The description gave me chills and I instantly felt protective towards the boy. It also revealed the shallowness of the teacher’s comprehension abilities. The details of the child brought back memories, I knew the boy and he was already on my follow up list. He was home schooled for a while, got into school at the age of five and was groomed in an extremely controlled environment. He was into school for about ten months and was still unwinding himself.

In the literary world, context plays a vital role. It is important because it connects and creates a relationship with the reader. The writer can communicate her point of view clearly making it easier to understand. It allows the writers and others to be more creative. But context is not limited to literature only; it is crucial in our daily lives as well. In our real world, we experience different contexts. Our first contextual encounter is our home where we grow up. Gradually the extended environment slides in and we accept it, as mostly it’s been introduced to us via our family. 

Before schooling, our home is our comfort zone and everything related to our home is normal. At home the parents are not following any guided curriculum but informal teaching is always going on. For children, their parents’ teaching and lifestyle is the ultimate reality and truth. 

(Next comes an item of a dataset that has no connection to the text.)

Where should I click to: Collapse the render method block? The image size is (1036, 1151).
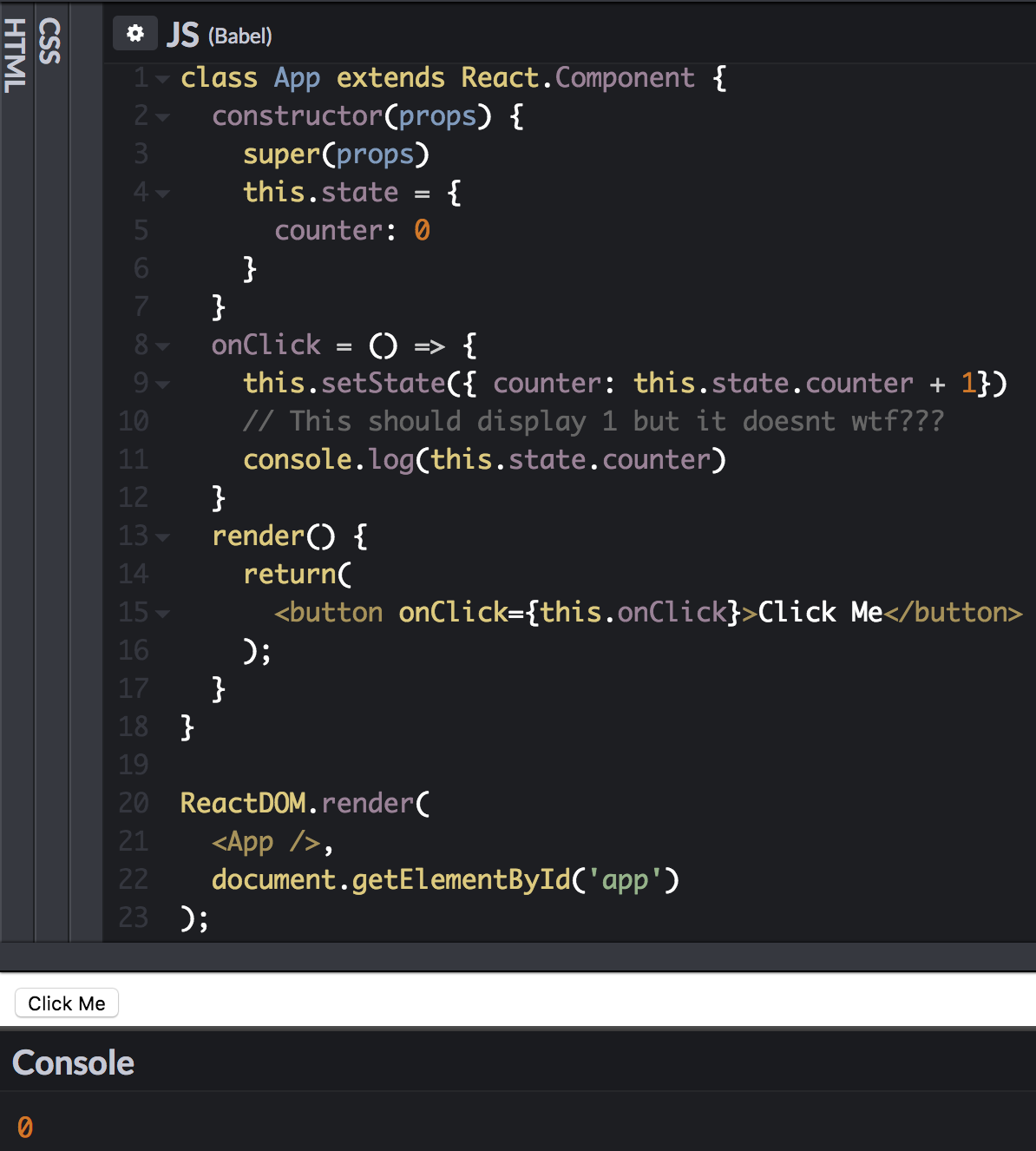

When the school starts, a child is exposed to a whole new context. Usually the norms and regulations of the school and home are in alliance but sometimes the home and the school are in opposite direction for the kids. I remember a child coming from a strict Catholic family. When October came and the teacher started practicing a performance for “Halloween”, he refused as his family didn’t believe in celebrating this festival. So, the children coming from different backgrounds need time to adjust in the new settings. They might be trained in a different way and for them their parents are always right.

Schools are improving in catering to the needs of their students as well. They are coming up with “real world context”. Karweit (1993) defines real world context as a designed learning for students so that they can carry out activities and solve problems in a way that reflects the nature of such tasks in the real world

By comprehending our students’ needs we can always upgrade our student centered formal and informal curriculum. We have to understand our children and give them time and space to grow on their own. Despite being judgmental and jumping to the conclusions we can facilitate the learning process of our kids.